[Given records]:
----------------------------------------

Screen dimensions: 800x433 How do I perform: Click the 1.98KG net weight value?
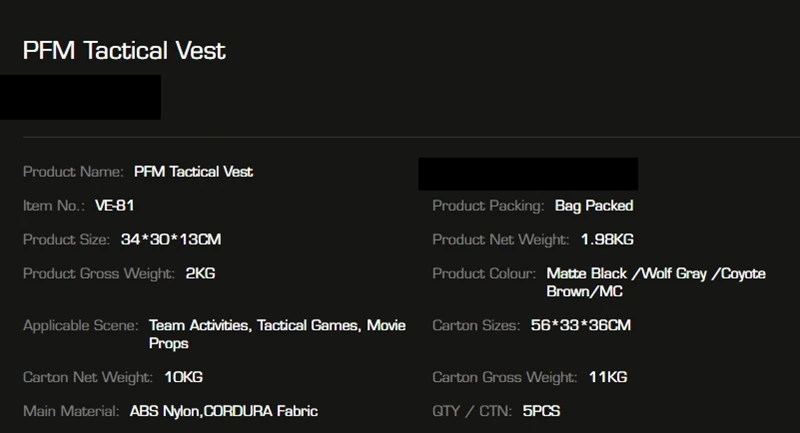click(607, 240)
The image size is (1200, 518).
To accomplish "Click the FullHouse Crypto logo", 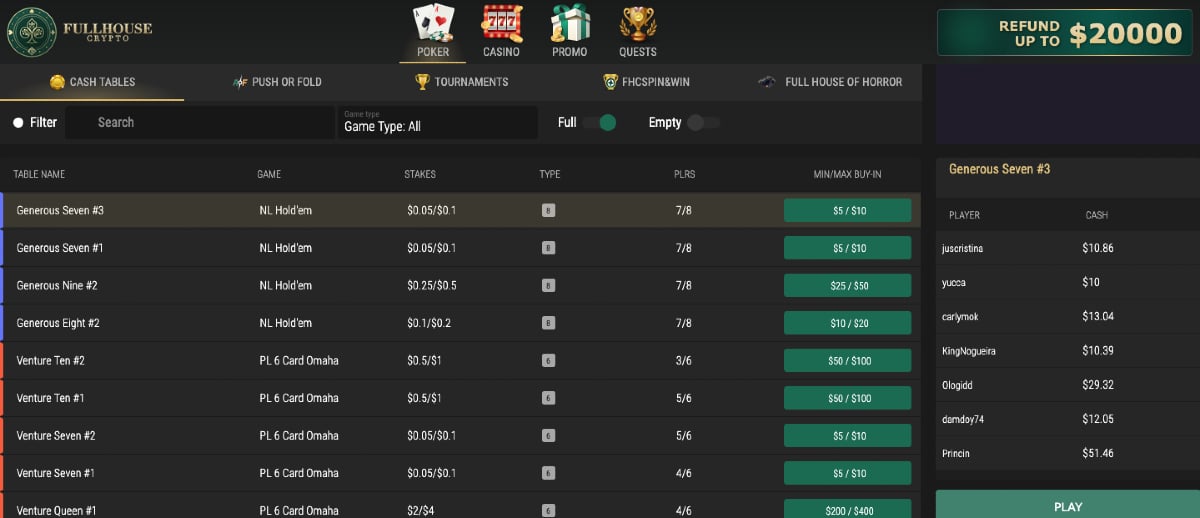I will (x=80, y=33).

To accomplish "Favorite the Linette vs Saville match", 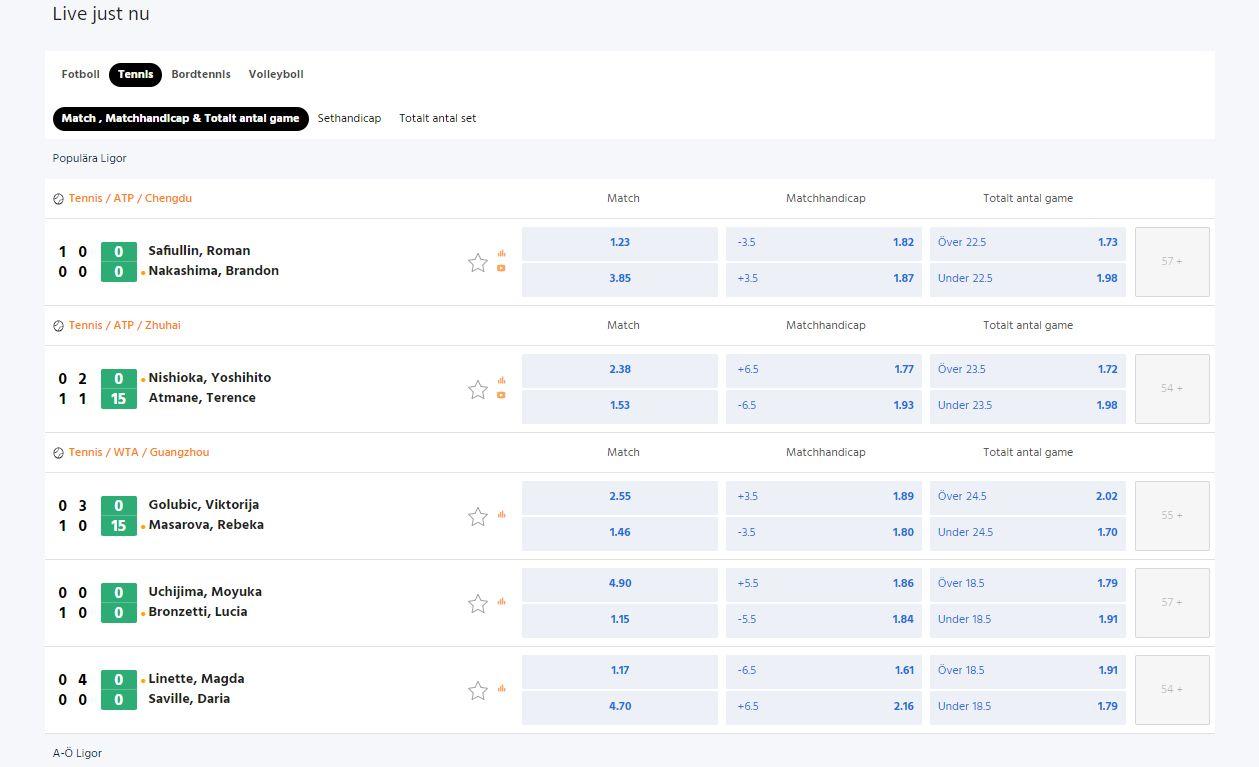I will click(x=477, y=690).
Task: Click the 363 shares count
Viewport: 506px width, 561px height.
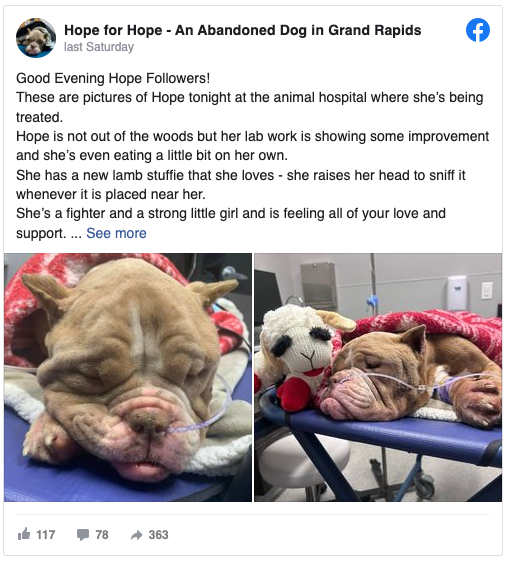Action: click(158, 535)
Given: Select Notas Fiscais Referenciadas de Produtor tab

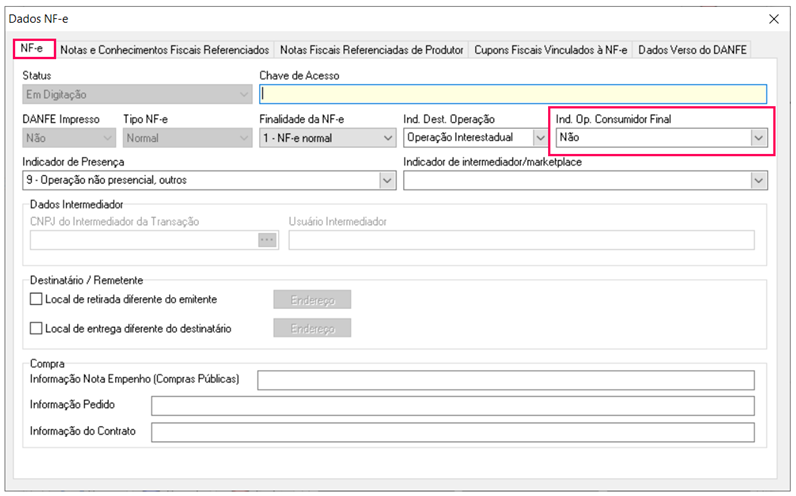Looking at the screenshot, I should (x=371, y=50).
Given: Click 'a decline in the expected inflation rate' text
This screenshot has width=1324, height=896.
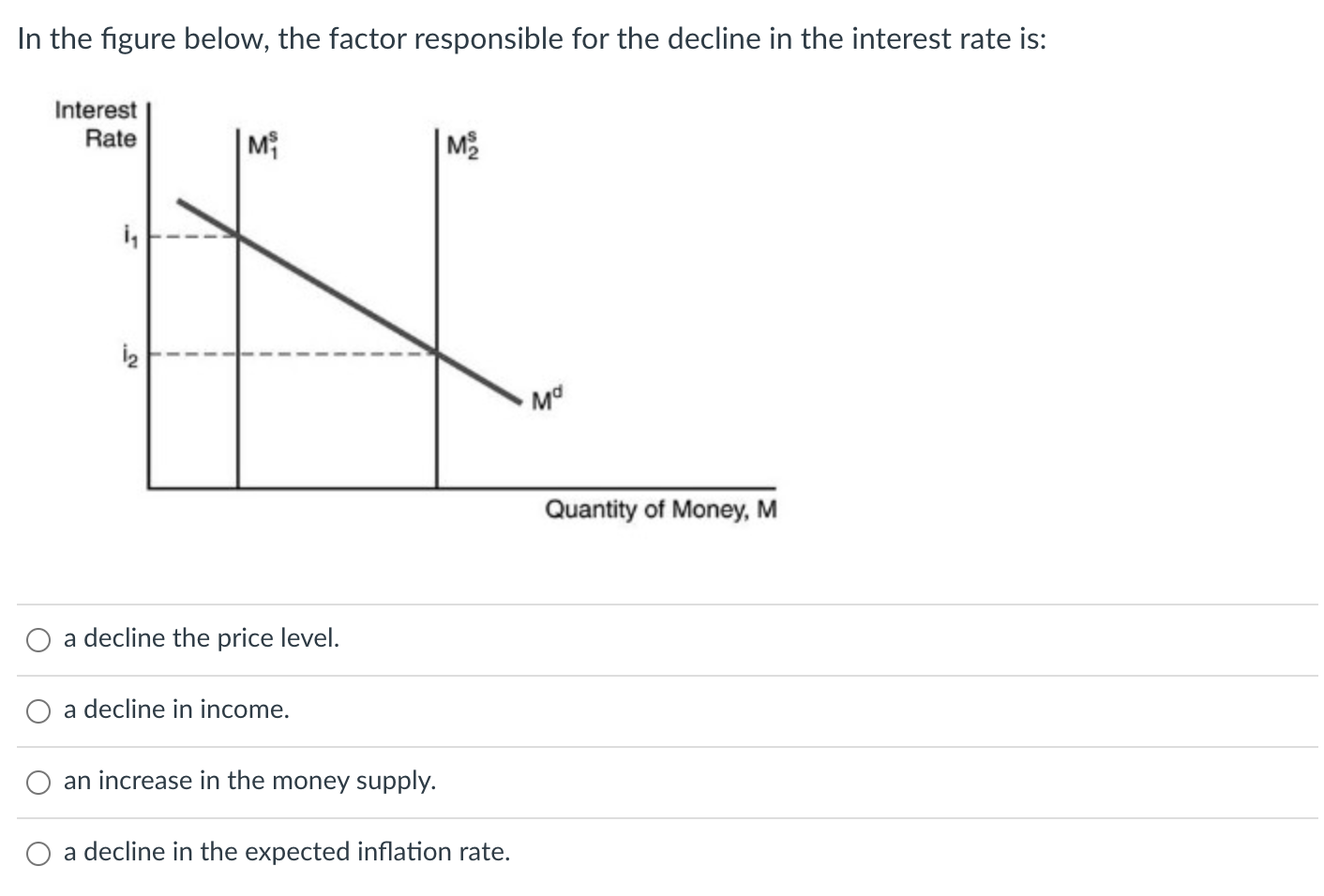Looking at the screenshot, I should [x=286, y=852].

----------------------------------------

[Task directions]: Convert the data from the line with "Given: Select Notas" through the end of the data into a two-column CSV headed text and answer, with one row for each text and its answer, each in one quoted field and with line breaks turned into spaces. Leave the pictures out.

[Problem solution]:
text,answer
"Given: Select Notas Fiscais Referenciadas de Produtor tab","Looking at the screenshot, I should (x=371, y=50)."
"Given: Click 'a decline in the expected inflation rate' text This screenshot has width=1324, height=896.","Looking at the screenshot, I should [x=286, y=852]."